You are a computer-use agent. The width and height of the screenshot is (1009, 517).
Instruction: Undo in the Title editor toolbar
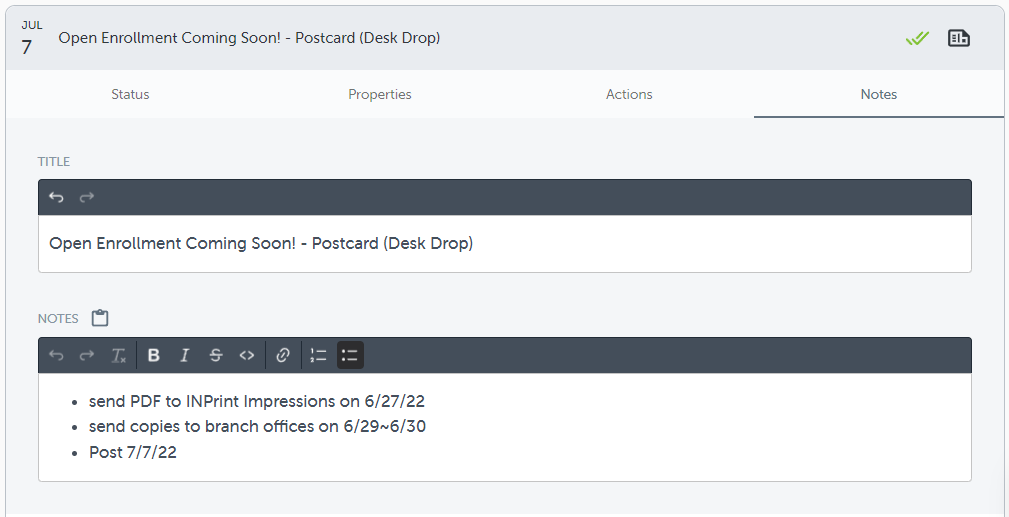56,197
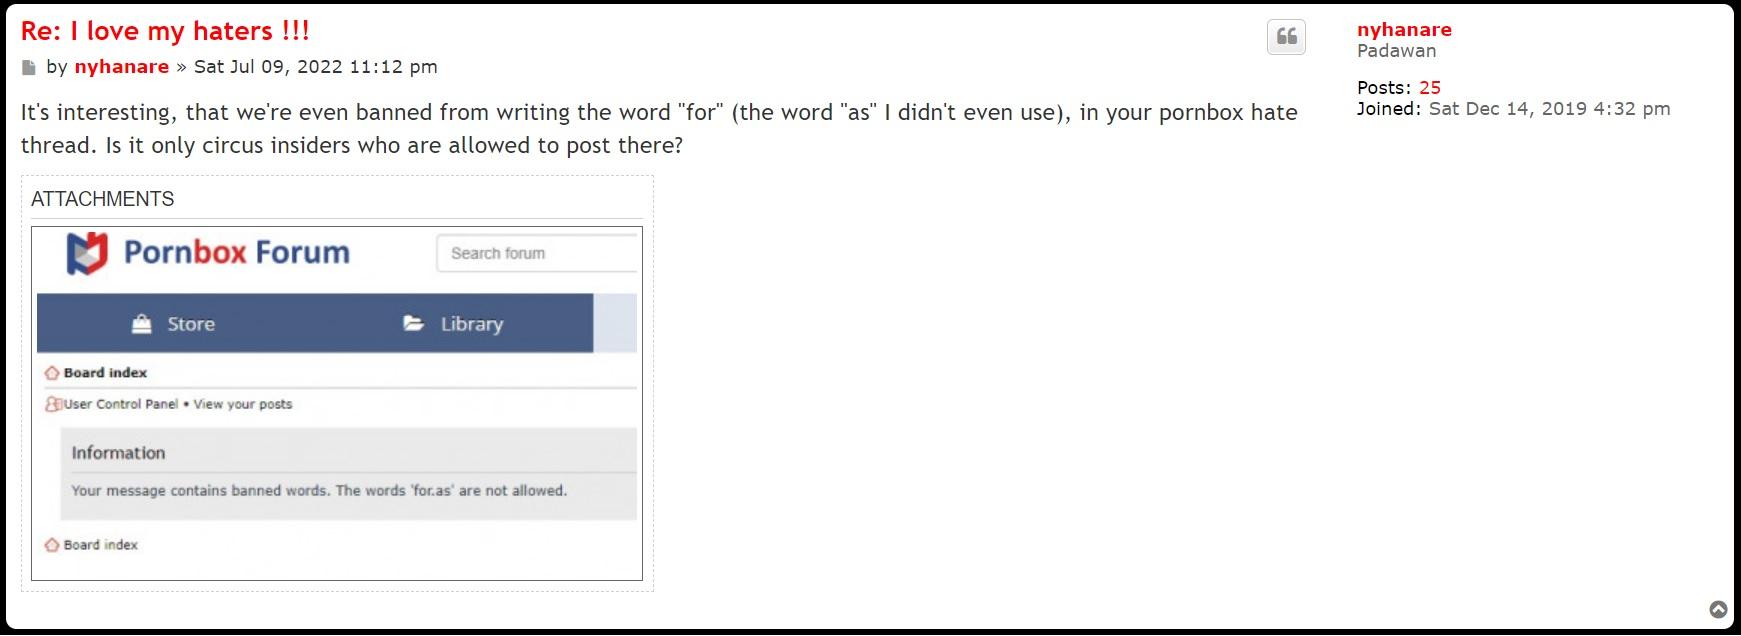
___
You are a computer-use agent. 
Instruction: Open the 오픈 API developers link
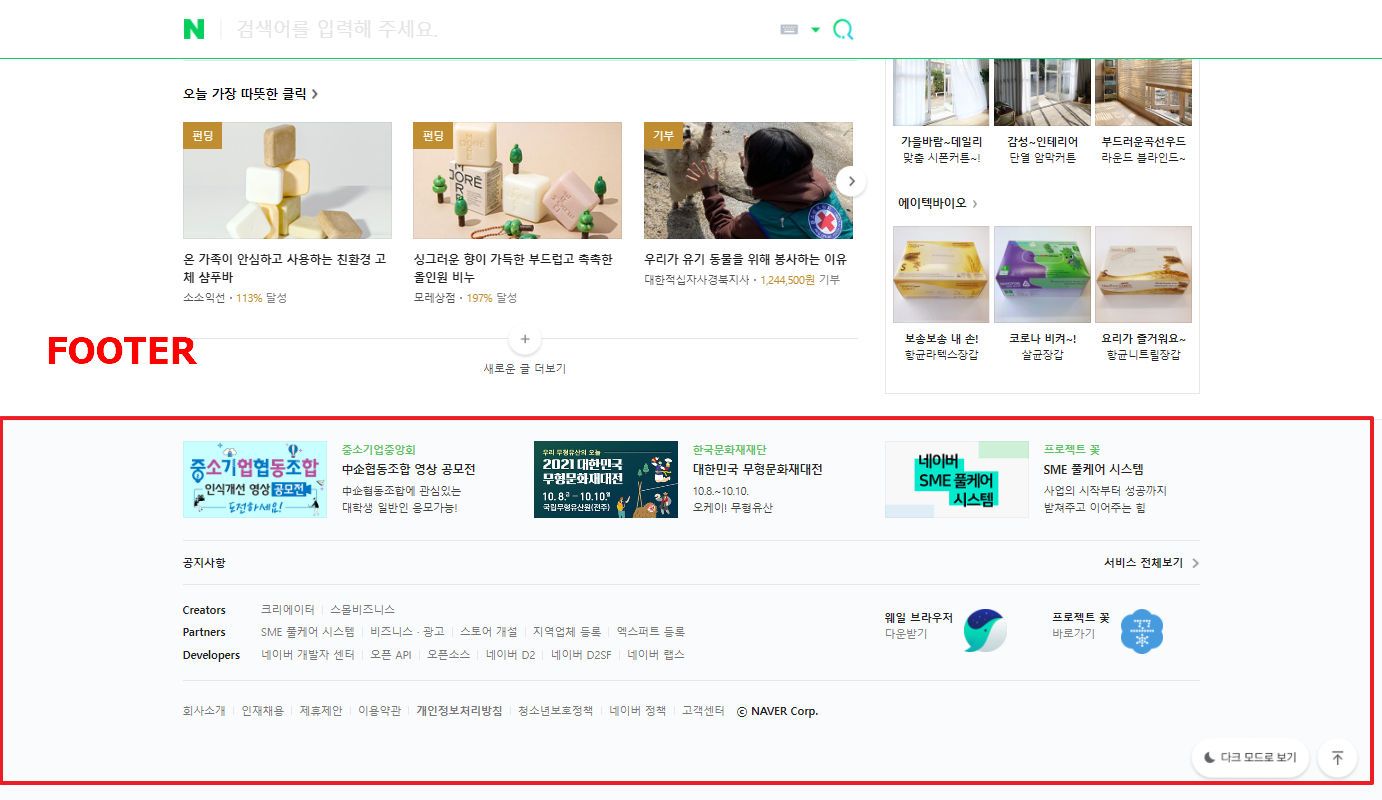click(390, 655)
___
● TASK REQUIREMENTS
Please go through the listing and return each line that has "computer" in it.

● RESPONSE BELOW
You are a computer-use agent. The width and height of the screenshot is (1009, 517).
You are a computer-use agent. 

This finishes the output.